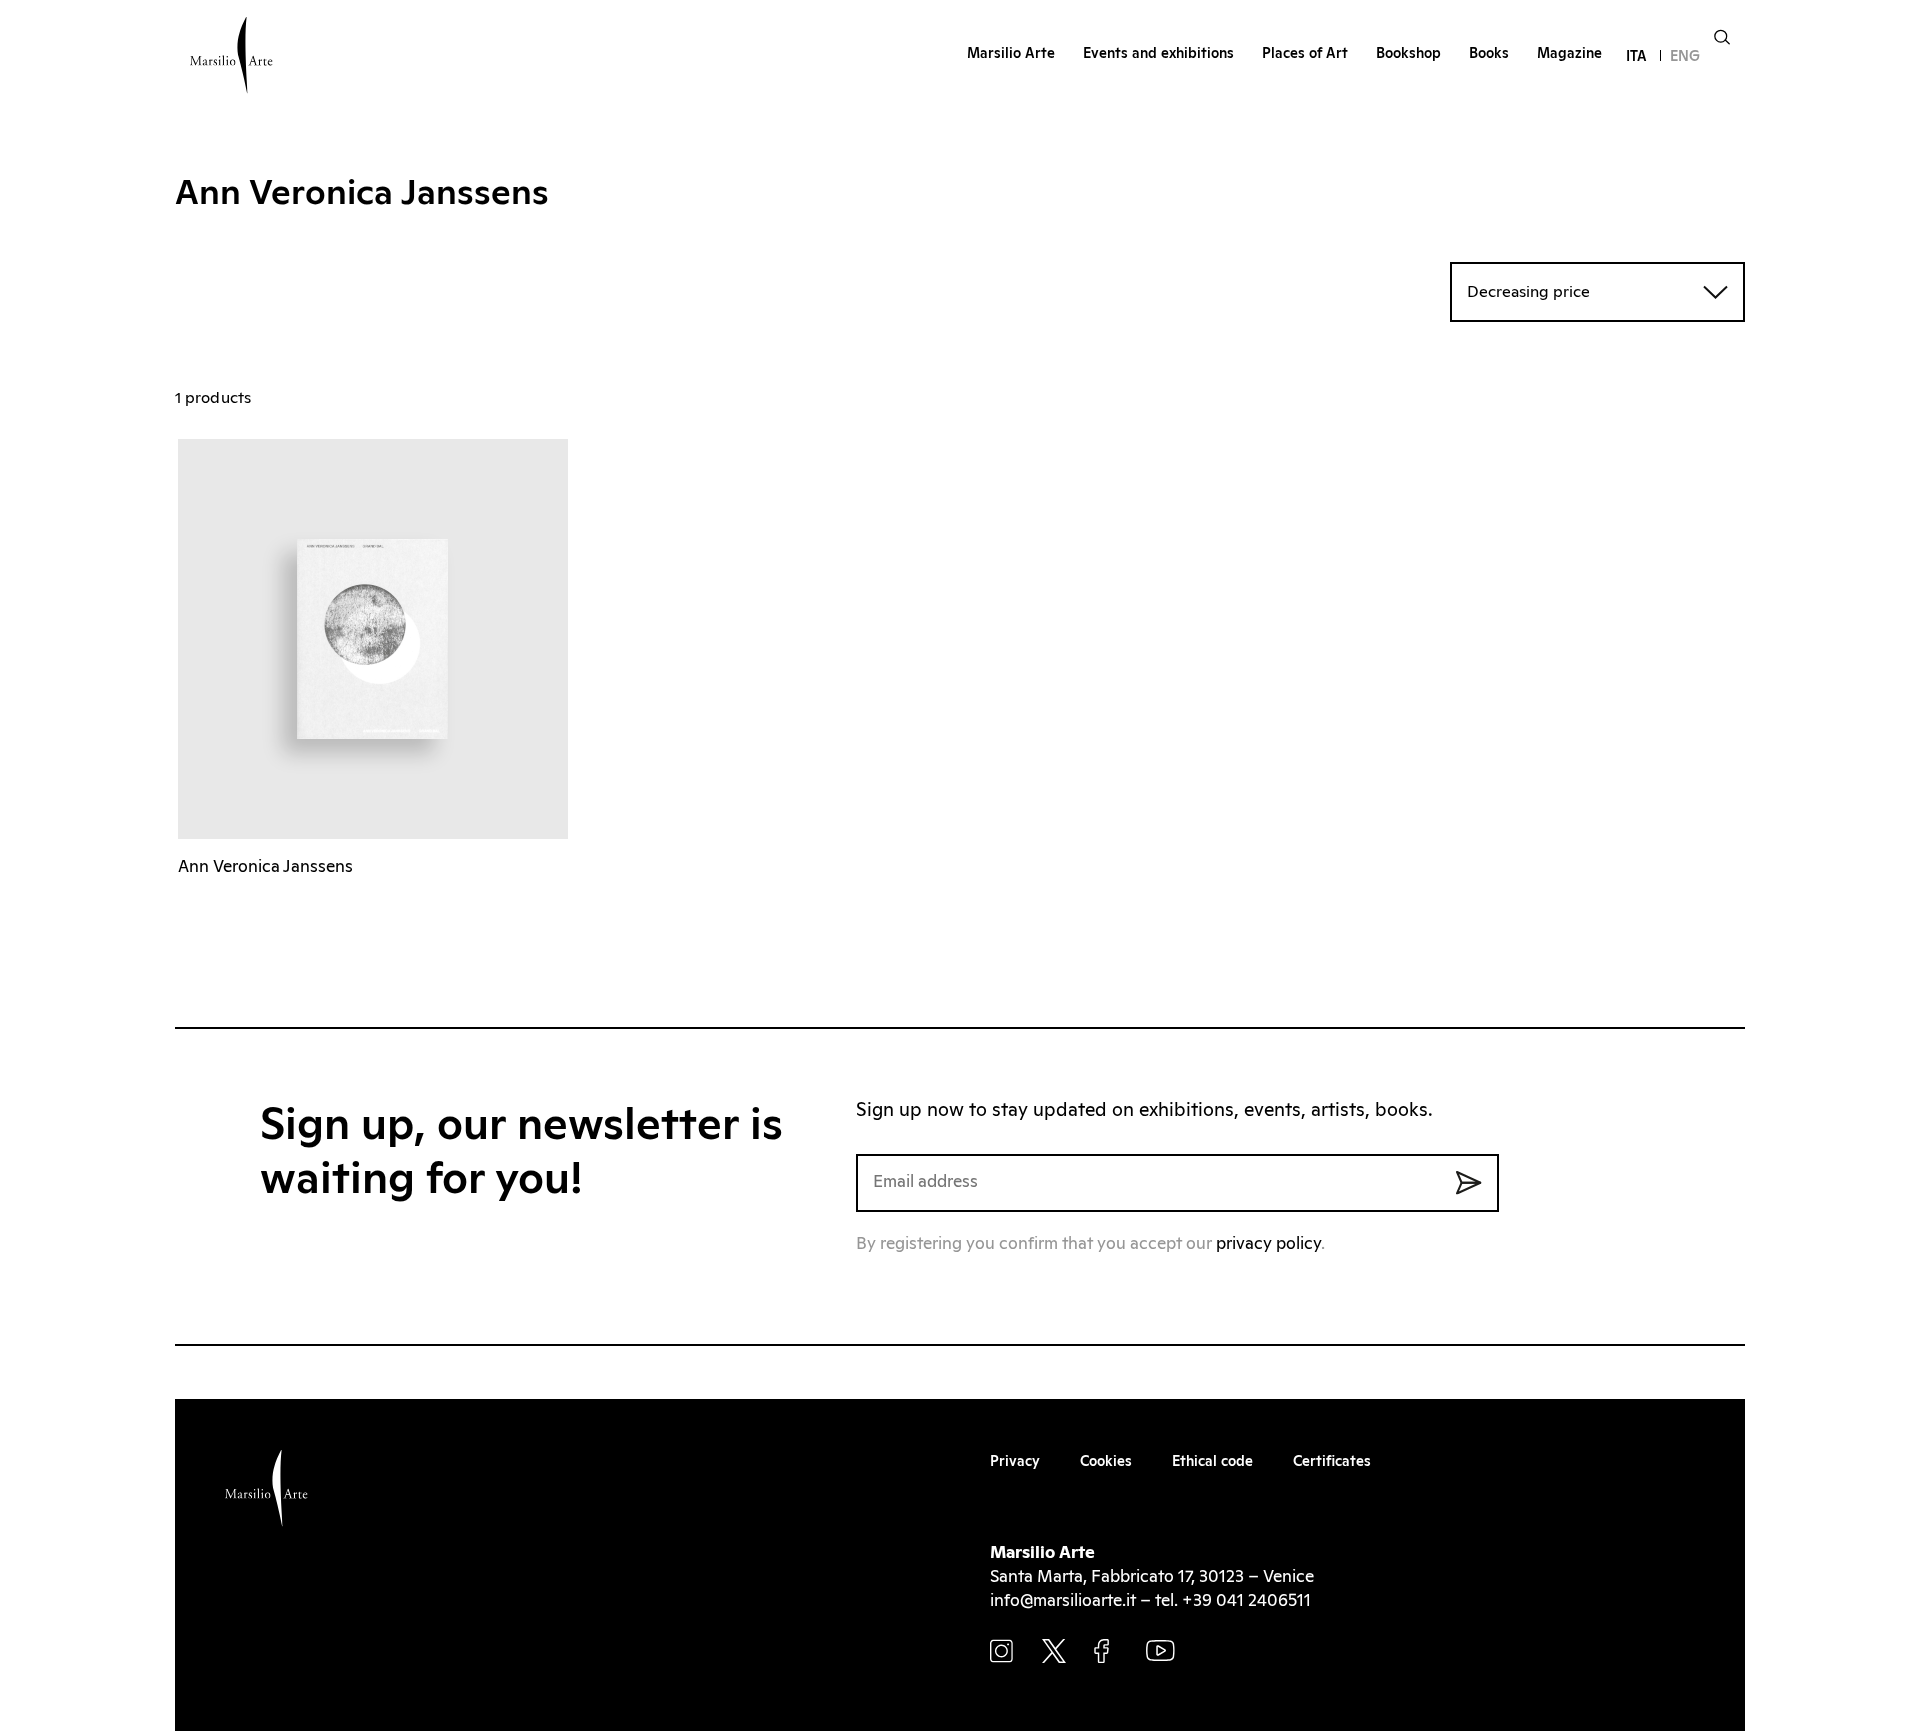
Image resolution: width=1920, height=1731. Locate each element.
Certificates (1332, 1462)
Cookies (1106, 1462)
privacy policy (1268, 1244)
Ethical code (1212, 1462)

⁂

**WHAT YOU WILL DO**
Return the full listing above exactly as written, and omit the pictures.

**TASK RESULT**
Image resolution: width=1920, height=1731. Locate each element.
Certificates (1332, 1462)
Cookies (1106, 1462)
privacy policy (1268, 1244)
Ethical code (1212, 1462)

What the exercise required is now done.